2-ME induced insulin secretion in MIN6 cells. (a) Time-dependent insulin secretion by 2-ME (5, 50, 100 and 500 nM concentrations) at 3 mM, 6 mM and 30 mM medium glucose concentrations. Insulin estimation by the ELISA method performed in triplicate. Three sets of independent experiments were performed. (b,c) Western blot data analysis of control and 2-ME-treated MIN6 cells. A representative image of 5 blots is shown. Cropped images were displayed and original blots are shown in the figure Supplementary 14. Densitometry data were normalized to β-actin. (d) Time-dependent insulin secretion by 2-ME in the scramble and AMPK siRNA transfected MIN6 cells. Scramble and AMPK siRNA were transfected using lipofectamine 2000 at 100 nM concentration in cells. Insulin estimation was performed in triplicate. Three sets of independent experiments were analyzed. (e) Western blot analysis of total AMPK and AMPK phosphorylation protein levels in the scramble and AMPK siRNA transfected MIN6 cells. A representative image from 5 blots is shown.
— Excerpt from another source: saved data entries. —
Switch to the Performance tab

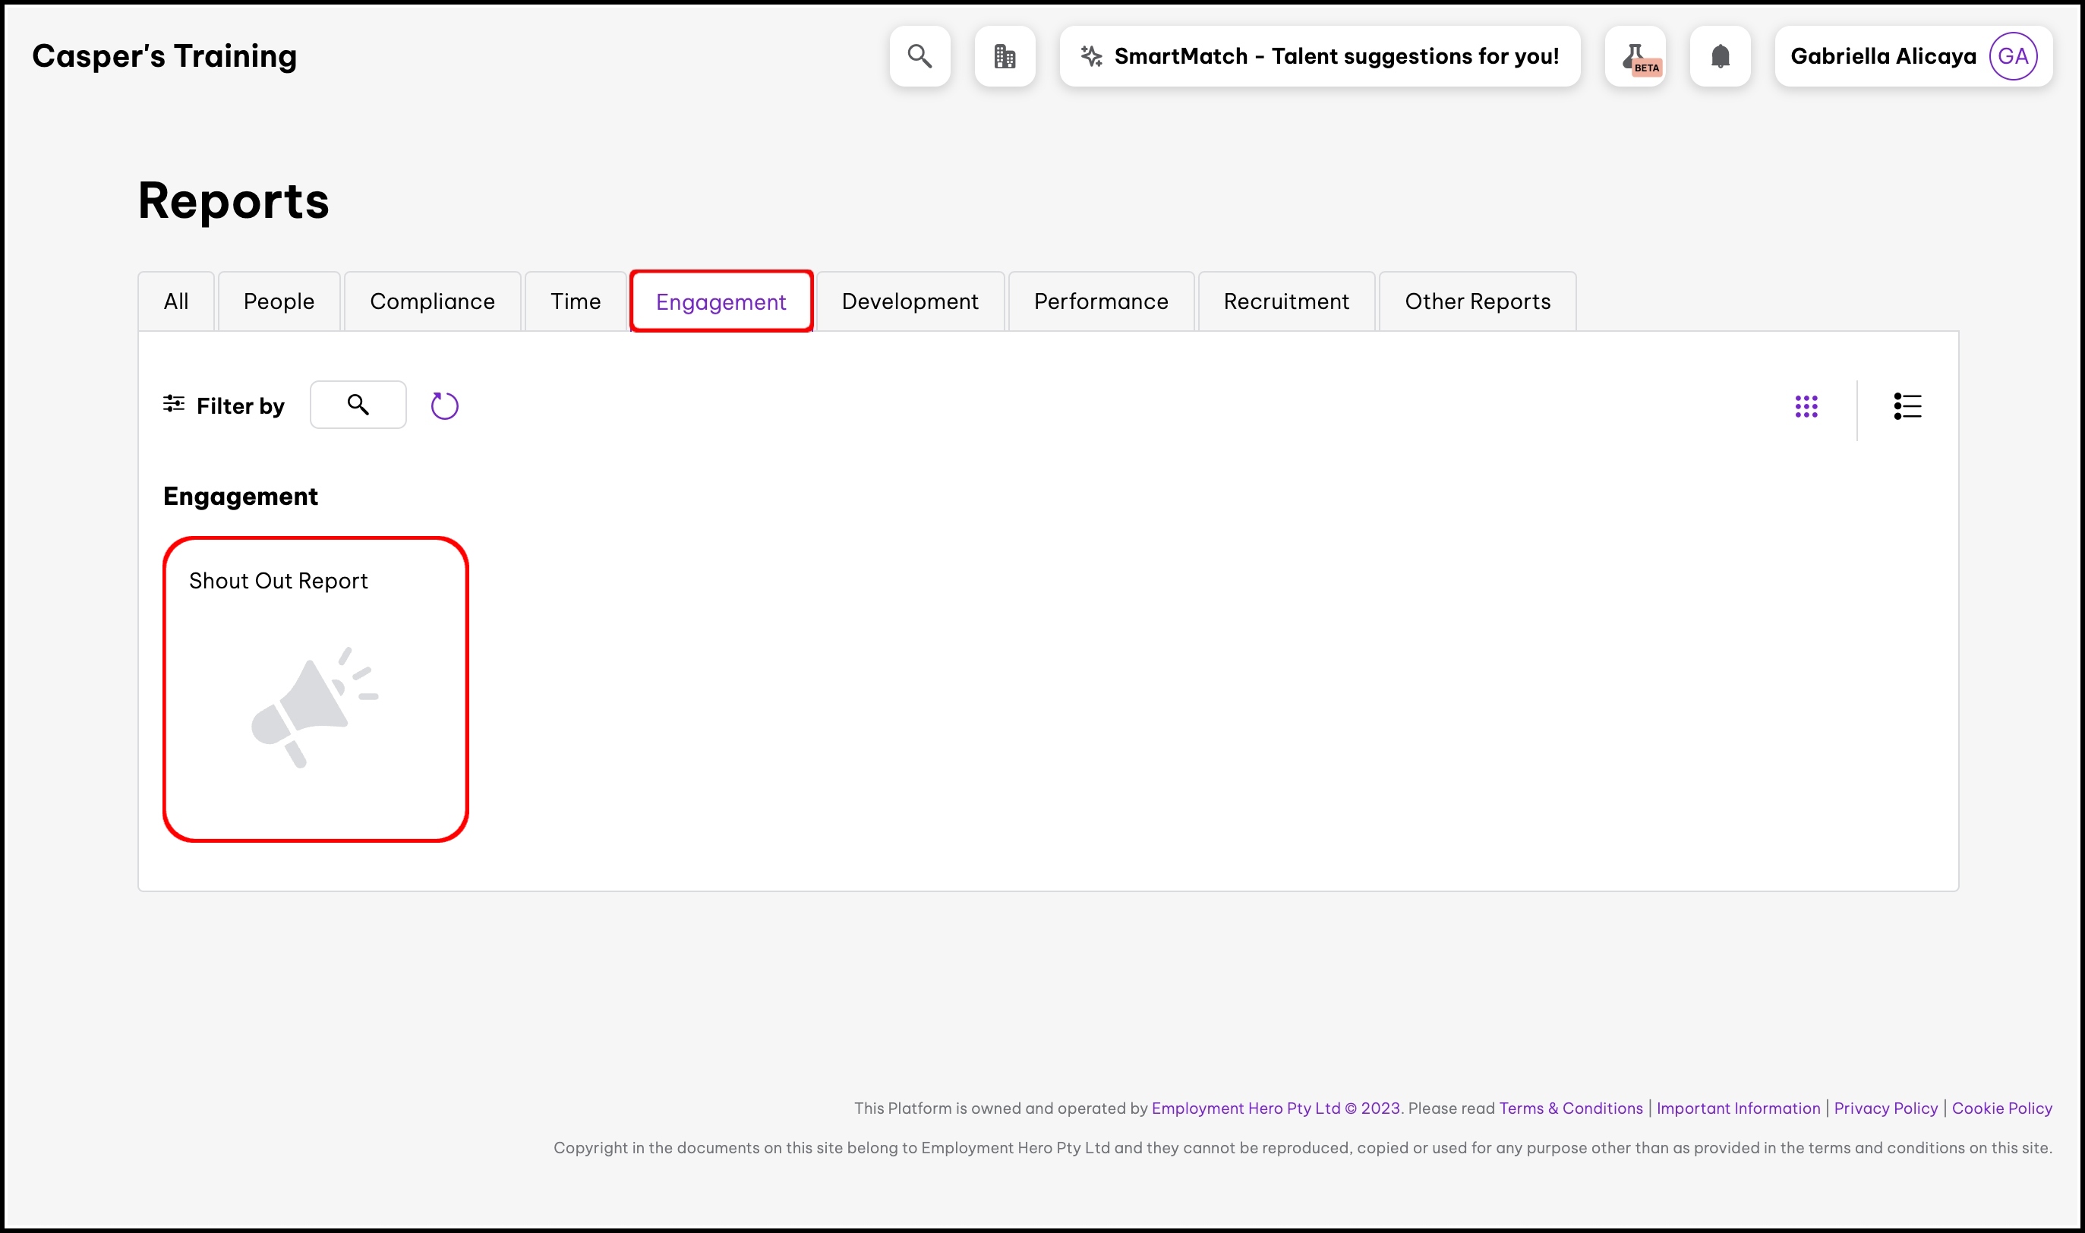coord(1101,302)
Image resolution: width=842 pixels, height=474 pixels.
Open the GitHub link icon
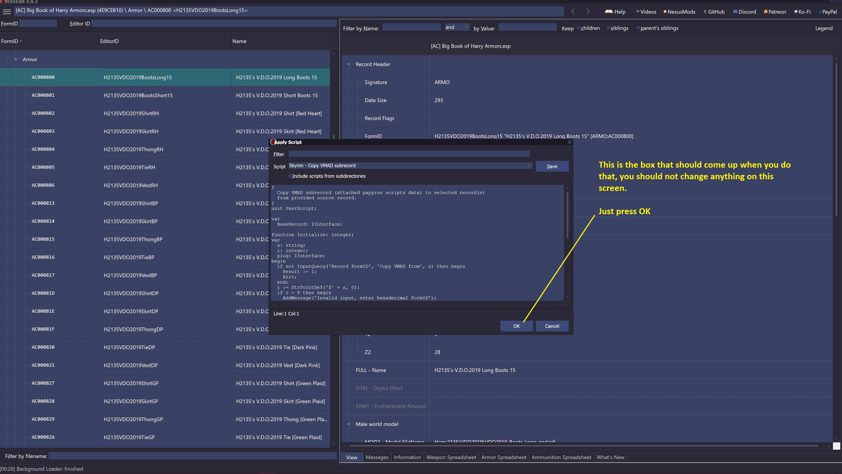tap(705, 12)
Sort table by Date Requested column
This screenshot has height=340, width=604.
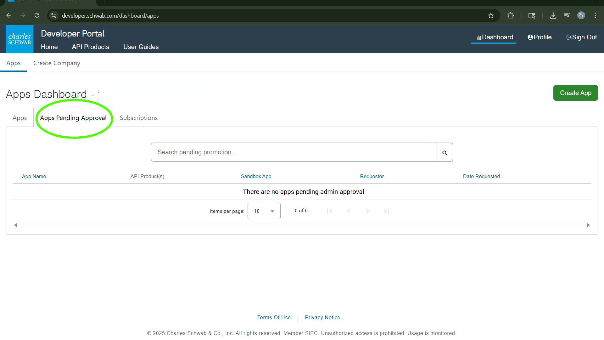tap(481, 176)
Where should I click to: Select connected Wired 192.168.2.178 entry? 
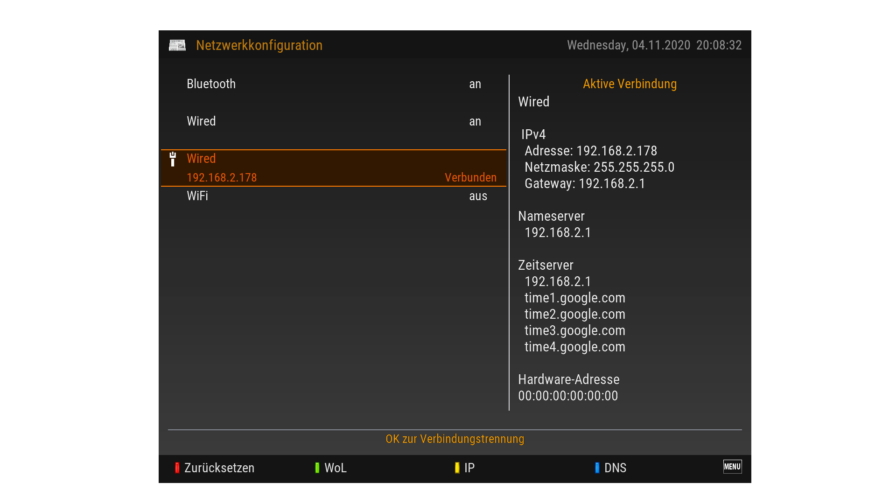click(x=333, y=168)
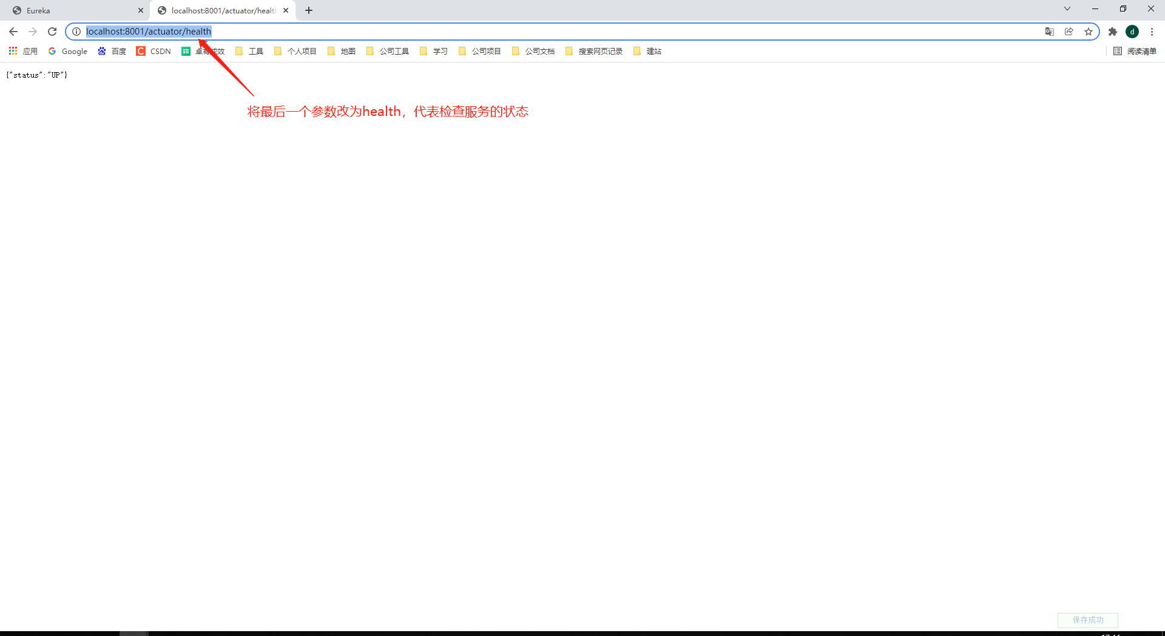Viewport: 1165px width, 636px height.
Task: Click the back navigation arrow
Action: [13, 32]
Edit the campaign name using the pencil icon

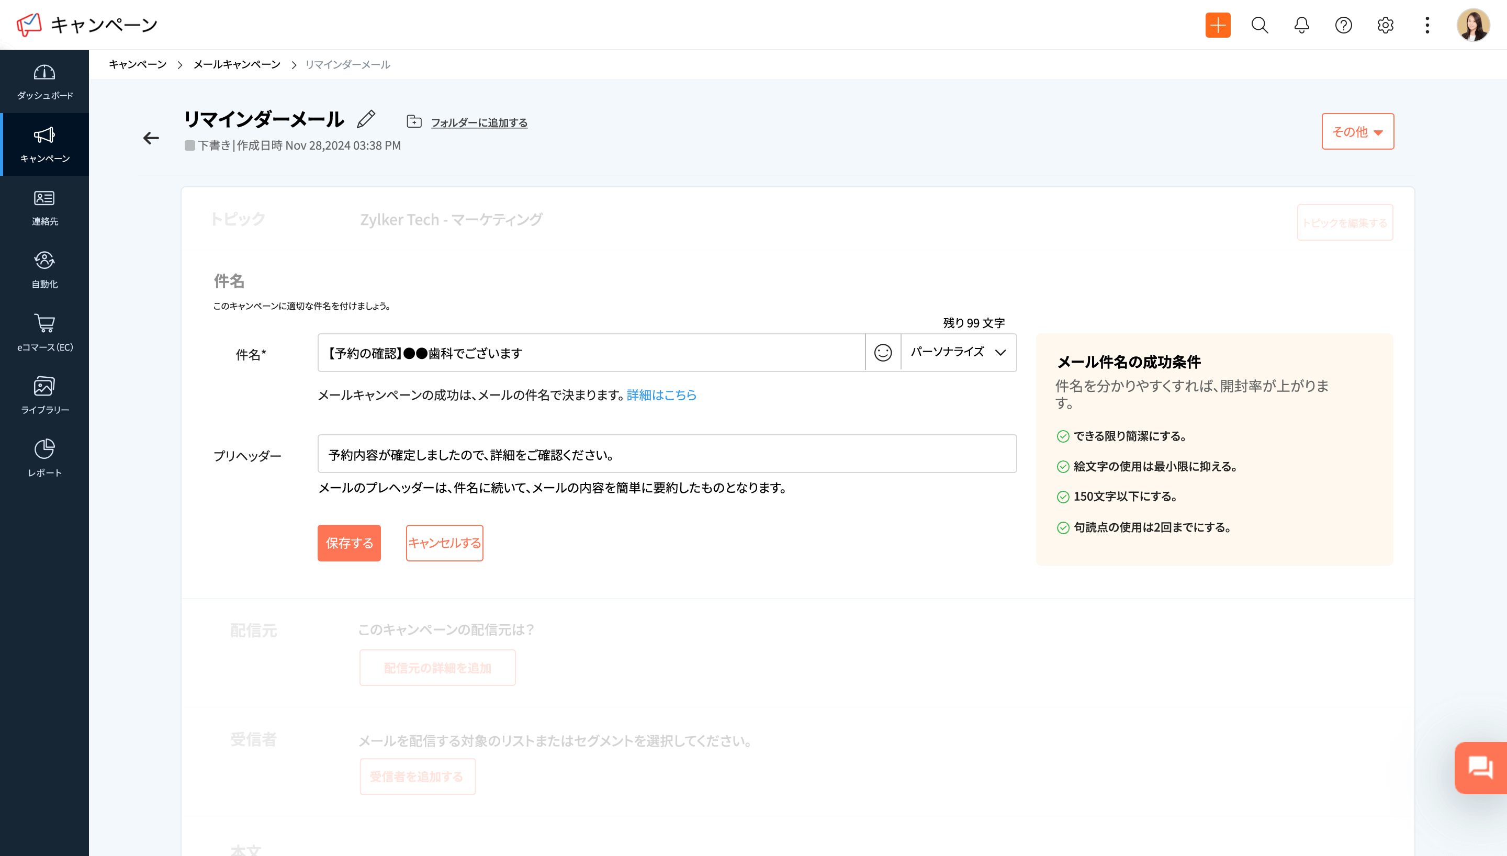pos(366,119)
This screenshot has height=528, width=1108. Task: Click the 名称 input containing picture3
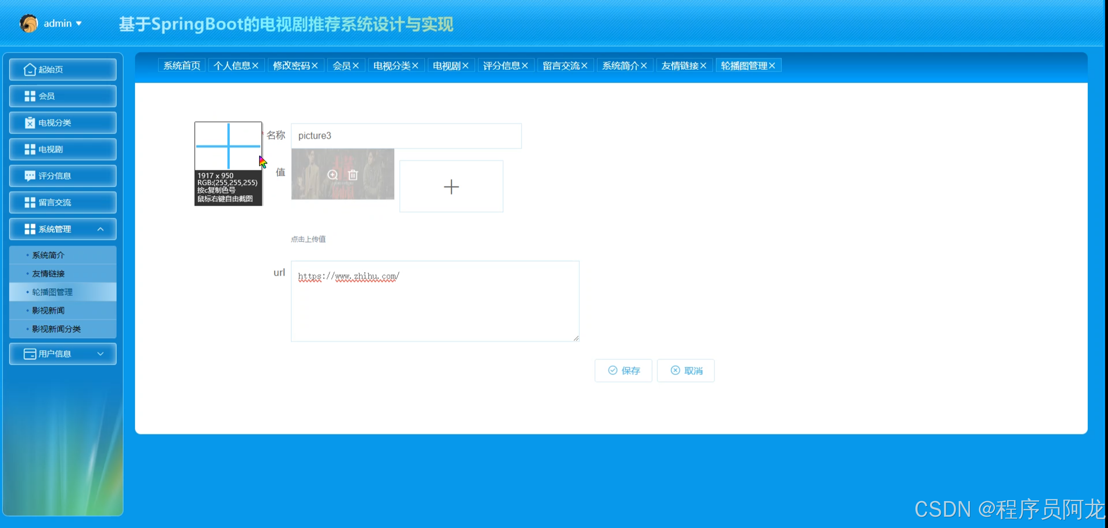point(406,136)
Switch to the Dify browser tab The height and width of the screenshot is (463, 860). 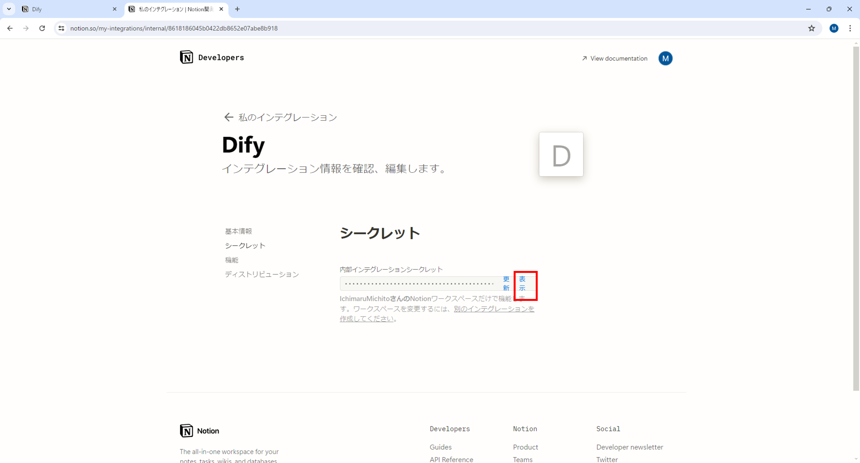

Cropped images were displayed and original blots are shown in the figure Supplementary 14. Densitometry data normalized to β-actin. (f) Western blot analysis of total AMPK and AMPK phosphorylation after treatment with 2-ME and AICAR at 3 mM glucose and 30 mM glucose concentration. A representative image from 4 blots is shown. Cropped images were displayed and original blots are shown in the figure Supplementary 15. (g) Time-dependent insulin level in 2-ME and AICAR-treated cells in the 3 mM glucose and 30 mM glucose media concentration. Insulin estimation assays were performed in triplicate. (h,i) Western blot analysis of PDX1, PDX1 phosphorylation and MST1 in 2-ME and AICAR-treated cells under 3 mM and 30 mM of glucose concentration for 24 hours. A representative image of 4 blots is shown. Cropped images were displayed and original blots are shown in the figure Supplementary 16. Densitometry data were normalized to Actin. N = 4 were analyzed in each data set. The data in the graph are shown as the mean ± s.e.m. Prism3 software was utilized for the statistical calculation. The One way Anova (Tukey test) was carried out to determine of statistical significance.